▶ **DATA**
============

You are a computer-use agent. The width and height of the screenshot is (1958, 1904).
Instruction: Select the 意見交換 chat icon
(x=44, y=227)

============

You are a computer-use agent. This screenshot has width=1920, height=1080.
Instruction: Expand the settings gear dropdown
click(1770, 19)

============

▶ **WHAT YOU WILL DO**
Return the lines from the line containing "You are a computer-use agent. The" through the line containing "(x=44, y=227)", both included, reproducing each one character for character.

▶ **EXPECTED ANSWER**
You are a computer-use agent. The width and height of the screenshot is (1958, 1904).
Instruction: Select the 意見交換 chat icon
(x=44, y=227)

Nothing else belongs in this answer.